Do judges really listen to defense lawyers and give deference to their opinions, particularly where the subject matter relates to the defense lawyer’s opinion as an officer of the court? Two Sixth Circuit cases that were decided in April shed some light on this burning question.
First, the question came up in the context of a competency issue from a state court proceeding in Filiaggi v. Bagley, 04-3513 (4/14/06). In Filiaggi, the stun belt defendant was to wear during his state murder trial accidentally discharged. As a result, the defendant was evaluated by a psychologist who concluded that he was competent, but that further testing may be warranted. Based upon this information, and the testimony from a deputy guarding the defendant, the court decided that he was competent and proceeded to trial. The defendant’s two attorneys (one of whom was also a medical doctor!) then repeatedly, and incessantly, requested further psychological testing of the defendant because they both felt that defendant was incompetent to stand trial. All requests for further competency evaluations were denied and defendant was ultimately convicted and sentenced to death.
On appeal to the Sixth Circuit from the denial of the habeas petition, Judges Batchelder and Gibbons ruled that no further competency testing or hearing was required and affirmed the conviction. In so holding, the court noted: "Although the evidence before the court was mixed, evidence in favor of finding [the defendant] incompetent came solely from his attorneys." Id.
Judge Cole, writing in dissent, took the majority to task for discrediting the representations of the two attorneys for the defendant: ""Yet when defense counsel – one of whom was a licensed physician and all of whom were, in the words of the Ohio Supreme Court, ‘officers of the court whose assertions cannot be dismissed,’ – repeatedly asked for further evaluation upon specific, verifiable, and relevant bases, the trial court repeatedly denied the requests." Id.
Although the Sixth Circuit majority in Filiaggi completely discredited the two defense attorneys’ opinions, the court took a much more favorable view of a defense attorney’s judgment in Gillard v. Mitchell, 03-4261 (4/26/06). Defendant and his brother were being investigated for murder. An attorney undertook representation of the brother during the course of the state investigation, and the brother ultimately was not prosecuted. Defendant, however, was charged with murder and the same attorney represented him throughout his court proceedings. At defendant’s state murder trial, the attorney called the brother as a witness. The prosecutor objected, claiming that the attorney may have a conflict of interest. The attorney told the court that he did not feel a conflict existed.
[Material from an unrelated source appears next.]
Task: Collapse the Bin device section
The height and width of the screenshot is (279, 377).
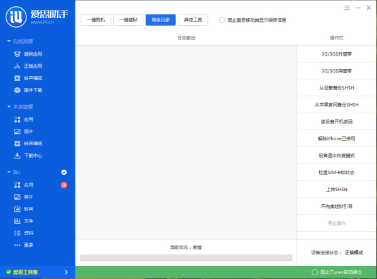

Based upon the attorney’s representation, the court allowed him to proceed. Nonetheless, just to be safe, the court appointed separate counsel for the brother during his testimony.
Eventually, in a habeas petition, defendant claimed that his attorney acted under an actual conflict of interest and that he was ineffective for failing to raise the defense that the brother, not defendant, was the perpetrator of the offense. The district court granted habeas relief on this ground. On appeal Judges Siler, Daughtrey, and Sutton found that the attorney was not operating under an actual conflict of interest. The miraculous nature of this conclusion aside, of importance for this blog is that the court emphasized how the trial court "properly deferred to [the attorney’s] judgment that no conflict existed." Id.
It would seem that an attorney’s concern that her client may be incompetent and an attorney’s opinion regarding a conflict of interest among her clients both are matters that rely on the attorney’s representations as an officer of the court, as opposed to the attorney’s role as advocate. Yet in Gillard, the attorney’s opinion that he had no conflict (when it would appear that he obviously did) was entitled to deference, while in Filiaggi, the two attorneys concerns that their client was not competent to proceed were discredited. Reading the two decisions, one is left with the distinct feeling that a defense attorney’s opinion is important when it happens to fit within the court’s agenda in deciding the case, but that it otherwise may be completely disregarded. Or maybe I read too much into this, and should simply remind myself of the important, unwritten, long-standing principle of jurisprudence: The law is always construed against the obviously guilty defendant.